= Philip Lawn =

Philip Lawn is a professor at Torrens University in South Australia, and a former associate professor at Flinders University. He is also a director of the charity Modern Money Lab.

The main topics of his work are sustainable development and Genuine Progress Indicator studies. His teaching at Torrens has a focus on ecological economics and sustainable development indicators.

== Publications ==
Lawn has written and edited books and articles on the notions, benchmarks, and policy aspects of sustainable development, including:
- The Ecological Economics of Climate Change (Springer, 2016)
- Sustainable Development Indicators in Ecological Economics (Edward Elgar Publishing, 2006)
- Frontier Issues in Ecological Economics (Edward Elgar, 2007)
- Sustainable Welfare in the Asia-Pacific (Edward Elgar, 2008, co-edited with Matthew Clarke)
- Environment and Employment: A Reconciliation.

== Career ==
Lawn began his teaching career as a lecturer in economics at Flinders University. He moved to The University of Adelaide in 2017/2018 to teach the courses 'East Asian Economies'. This course also includes some South-East-Asian countries, and focuses on genuine progress of these countries. In 2021, he moved to Torrens University and helped to establish Modern Money Lab.

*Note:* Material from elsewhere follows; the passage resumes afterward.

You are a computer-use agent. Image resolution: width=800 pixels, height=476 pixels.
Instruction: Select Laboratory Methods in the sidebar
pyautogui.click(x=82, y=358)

Dr. Lawn founded The International Journal of Environment, Workplace, and Employment (Inderscience) in 2004 and served as the founding editor of the journal until 2009. He is also a guest editor of the International Journal of Environment and Sustainable Development.

Lawn developed and advances the use of the Genuine Progress Indicator (GPI) as a more indicative indicator of social well-being to Gross Domestic Product, and has developed a set of consistent indicators for most countries.

Lawn is also Research Scholar at the Global Institute for Sustainable Prosperity, and a member of the Wakefield Futures Group of Concerned Scientists.